I did a panel with Adam Gray and Tom Suozzi at WelcomeFest where they outlined their Promise to America, an effort to put some meat on the bones of the general idea of moderation. One of the things they say is “we are capitalist, not socialist,” which is definitely a sentiment that I agree with.

Suozzi said on the panel, very correctly, that market economies have dramatically outperformed the competition and delivered, while not perfect societies, certainly the greatest levels of material prosperity that we see anywhere on Earth.

This is all totally correct, but I think that people who know that it’s correct need to think more about why, despite its correctness, it has become so unfashionable for young people to embrace capitalism.

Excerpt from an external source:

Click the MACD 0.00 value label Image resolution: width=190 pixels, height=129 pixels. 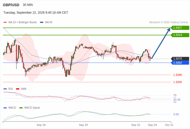(176, 115)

I think one really important reason is that if you look at what people spend money on, you know housing and health care are the two most important sectors by far. Young people consume far below-average amounts of health care, though, meaning that their consumption is really dominated by housing. A large share of the population consumes housing in the form of renting a home from themselves, so they are somewhat insulated from the ups and downs of the housing market.

But those people are mostly old.

If you’re young, your experience of the economy is dominated by the housing situation. And the housing situation in the United States is not very good. So I think for most young people “capitalism” means something like “the status quo system,” and they perceive the status quo system to be pretty bad because they are super exposed to the single most dysfunctional element of the status quo economic system.

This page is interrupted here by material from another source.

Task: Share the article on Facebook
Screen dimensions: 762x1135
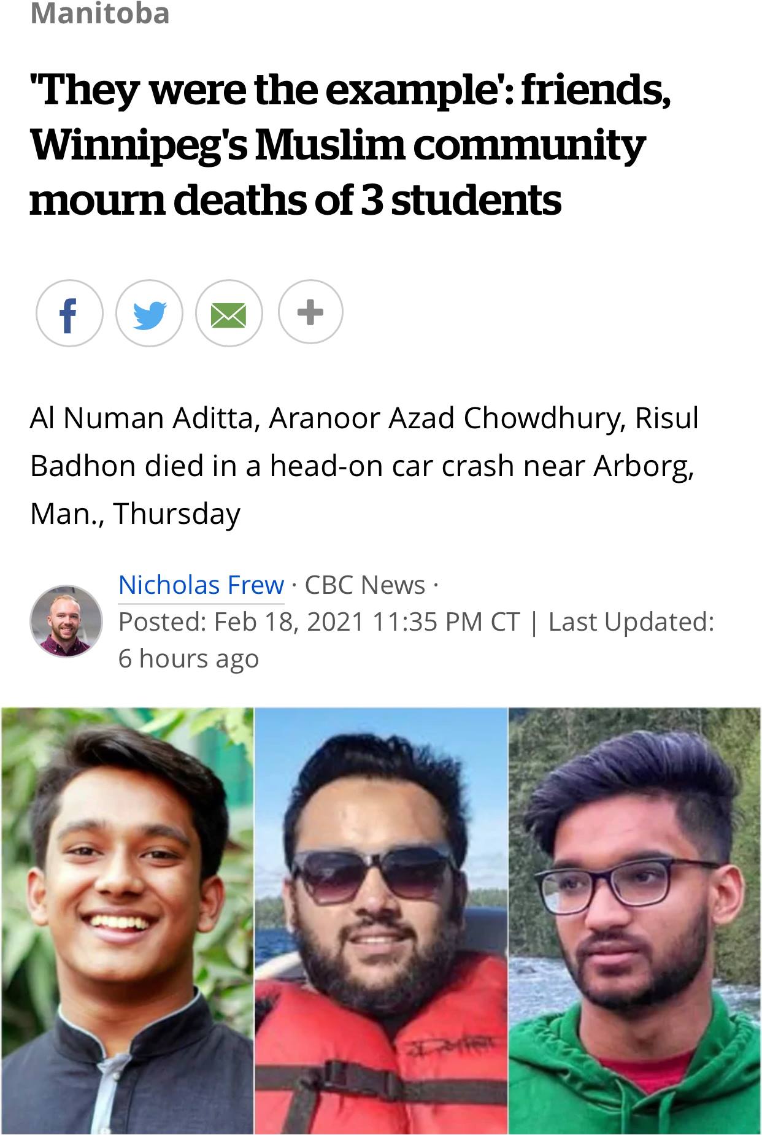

Now, in my capacity as a lawyer for capitalism, I am happy to point out that not only is housing the most dysfunctional element of the status quo economy, but it’s also the element that is run in the least capitalistic way.

Far and away the number one thing that could improve young people’s living standards in America would be to embrace more market-oriented housing policies. But for anyone to understand that, those inclined to tout the virtues of capitalism need to embrace that idea. As a political pragmatist, I don’t really blame Suozzi for blasting efforts to foist zoning reform on his constituents on Long Island a few years ago since his district is a wretched hive of NIMBYism. But younger people’s lived experience of “capitalism” is of central planning and massive shortages of the single most important item they consume. So of course if people tell them the alternative to the status quo is “socialism,” a lot of them are going to want that.

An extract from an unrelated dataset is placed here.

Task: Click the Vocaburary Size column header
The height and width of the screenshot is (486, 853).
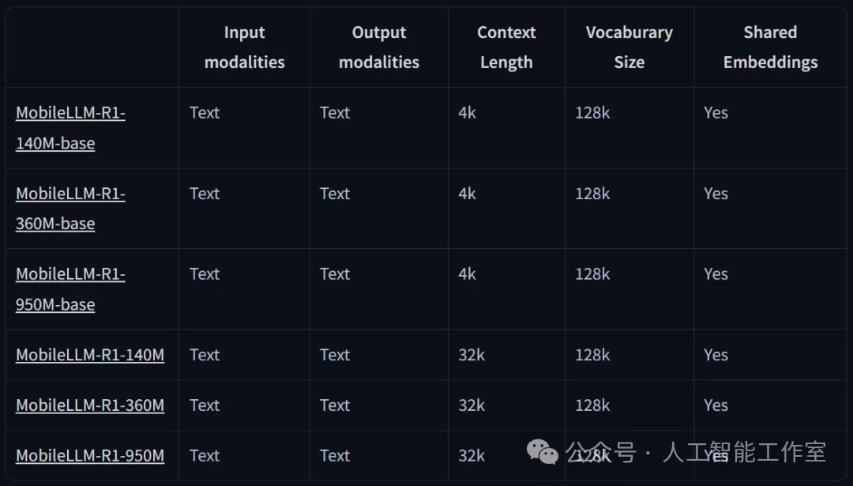Action: 629,47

America’s slow-motion housing crisis

Of course, on one level, housing in the United States is very capitalistic. The overwhelming majority of it is constructed with private capital and sold or rented for profit. Most homes are also privately owned — mostly by owner-occupants but with a significant sector of small-time landlords and a handful of large-scale ones, too. Public and nonprofit housing do exist in the United States, but they are a relatively small niche. The result is a housing sector awash in private capital and profit-seeking.

What it lacks is much in the way of free markets.